The structures of Reactor Pressure Vessel Internals are subjected to an intense neutron flux. Under these operating conditions, the microstructure and the mechanical properties of the austenitic stainless steel components change. In addition, these components are subjected to stress of either manufacturing origin or generated under operation. Cases of baffle bolts cracking have occurred in CP0 Nuclear Power Plant units. The mechanism of degradation of these bolts is Irradiation-Assisted Stress Corrosion Cracking.
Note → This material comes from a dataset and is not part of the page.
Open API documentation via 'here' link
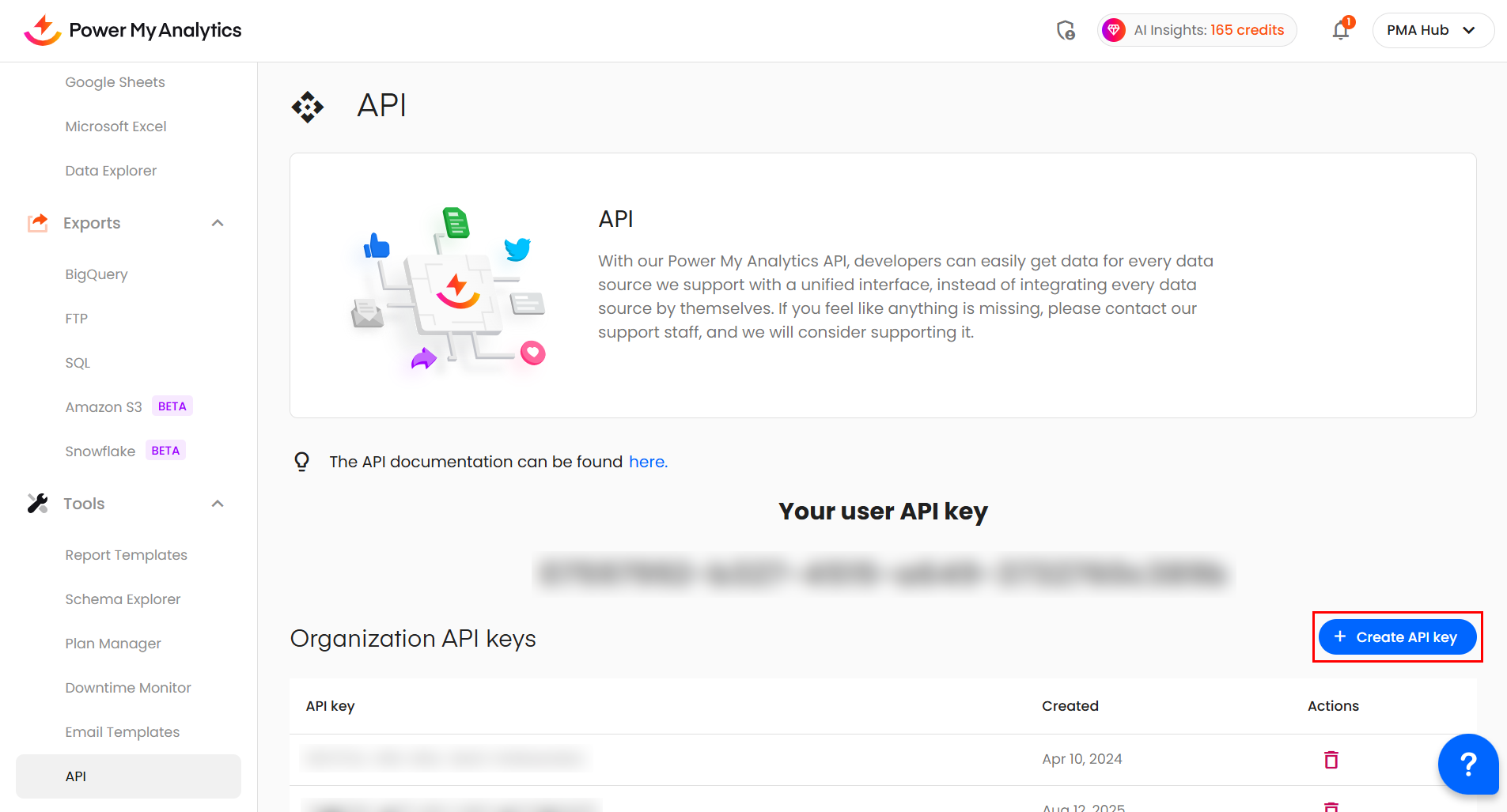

In order to obtain a better understanding of this mechanism and its principal parameters of influence, a set of stress corrosion tests (mainly constant load tests) were launched within the framework of the EDF project "Lower Core Internals," using materials from a CHOOZ A baffle corner (SA 304). These tests aim to quantify the influence on IASCC of the applied stress, temperature and environment (primary water, higher lithium concentration, inert environment) for an irradiation dose close to 30 dpa. A curve showing time to failure as a function of the stress was determined. The shape of this curve is consistent with the few data that are available in the literature. A stress threshold of about 50 % of the yield strength value at the test temperature has been determined, below which cracking in that environment seems unlikely. After irradiation this material is sensitive to intergranular fracture in a primary environment, but also in an inert environment (argon) at 340°C. The tests also showed a negative effect of increased lithium concentration on the time to failure and on the stress threshold.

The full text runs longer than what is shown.